- Promotional poster
- Genre: Documentary
- Directed by: Vivek Agnihotri;
- Country of origin: India
- Original language: Hindi
- No. of seasons: 1
- No. of episodes: 7

Production
- Running time: 40 minutes
- Production company: ZEE5

Original release
- Network: ZEE5

= The Kashmir Files: Unreported =

2023 Indian documentary series

The Kashmir Files: Unreported is documentary series directed by Vivek Agnihotri, streaming on ZEE5. The series investigates the history of the Kashmir conflict based on data gathered before the making of The Kashmir Files (2022).

==Overview==
The series was announced by Vivek Agnihotri following harsh criticism of his film The Kashmir Files (2022) by Israeli filmmaker Nadav Lapid at the International Film Festival of India.
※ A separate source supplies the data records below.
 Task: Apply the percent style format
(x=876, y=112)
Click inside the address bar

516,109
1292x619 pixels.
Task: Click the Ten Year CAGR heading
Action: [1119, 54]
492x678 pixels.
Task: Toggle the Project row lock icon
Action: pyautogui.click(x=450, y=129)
The Kashmir Files: Unreported is aimed to shed light on the lesser-known aspects of the exodus of Kashmiri Hindus from Kashmir. It aims to provide an understanding of social complexities of the region, as well as examine the impact of the conflict on the lives of ordinary people living in Kashmir. The documentary series takes viewers through the troubled past of the Kashmir Valley, exploring the events that led to the dispute between India and Pakistan over the region.

== Cast ==
- Vivek Agnihotri
- Pallavi Joshi

==Episodes==
The series is divided into seven episodes, each focusing on a specific aspect of the Kashmir conflict.

==Marketing==
To kickstart promotions for the series the filmmakers visited the Shankaracharya Temple in Kashmir. The trailer of the show was subsequently released on 21 July 2023, in Srinagar, Kashmir.